== Segment start ==
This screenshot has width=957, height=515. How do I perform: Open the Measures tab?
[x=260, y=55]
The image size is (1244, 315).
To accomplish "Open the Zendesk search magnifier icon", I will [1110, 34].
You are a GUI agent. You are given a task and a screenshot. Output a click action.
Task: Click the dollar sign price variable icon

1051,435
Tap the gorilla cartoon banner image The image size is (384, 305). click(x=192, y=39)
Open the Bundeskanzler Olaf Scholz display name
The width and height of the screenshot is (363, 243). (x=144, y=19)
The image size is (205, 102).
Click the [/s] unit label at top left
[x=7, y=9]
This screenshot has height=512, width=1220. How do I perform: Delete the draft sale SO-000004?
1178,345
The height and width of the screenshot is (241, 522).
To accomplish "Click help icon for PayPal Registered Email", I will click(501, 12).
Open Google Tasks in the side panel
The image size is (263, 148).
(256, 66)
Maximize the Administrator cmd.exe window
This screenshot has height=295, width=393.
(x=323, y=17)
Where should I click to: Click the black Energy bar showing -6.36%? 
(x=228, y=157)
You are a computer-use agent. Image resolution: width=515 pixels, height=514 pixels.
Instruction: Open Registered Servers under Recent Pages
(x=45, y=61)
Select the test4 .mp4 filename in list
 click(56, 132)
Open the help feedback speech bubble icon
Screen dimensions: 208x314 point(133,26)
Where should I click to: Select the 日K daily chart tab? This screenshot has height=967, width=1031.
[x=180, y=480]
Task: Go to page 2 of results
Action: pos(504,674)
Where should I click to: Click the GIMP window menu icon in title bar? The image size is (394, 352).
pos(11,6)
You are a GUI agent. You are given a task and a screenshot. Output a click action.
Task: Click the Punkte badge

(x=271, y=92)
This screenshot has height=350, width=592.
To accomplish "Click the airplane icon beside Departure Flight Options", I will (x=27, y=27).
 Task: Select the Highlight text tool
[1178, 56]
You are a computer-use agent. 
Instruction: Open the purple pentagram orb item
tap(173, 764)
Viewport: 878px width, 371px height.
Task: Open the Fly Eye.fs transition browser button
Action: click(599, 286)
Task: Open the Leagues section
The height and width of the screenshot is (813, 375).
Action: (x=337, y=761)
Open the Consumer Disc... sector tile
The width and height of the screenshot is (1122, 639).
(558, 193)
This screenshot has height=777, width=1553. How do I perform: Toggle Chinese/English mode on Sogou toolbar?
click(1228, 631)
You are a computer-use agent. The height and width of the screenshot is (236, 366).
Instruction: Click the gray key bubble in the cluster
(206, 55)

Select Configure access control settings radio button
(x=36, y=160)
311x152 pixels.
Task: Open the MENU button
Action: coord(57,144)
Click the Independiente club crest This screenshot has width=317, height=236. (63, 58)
== Segment end ==
◆ YOUR ASSIGNMENT ◆
Only the number is needed here: how many lines in the data contain "computer"?

◆ THE COMPLETED TASK ◆
3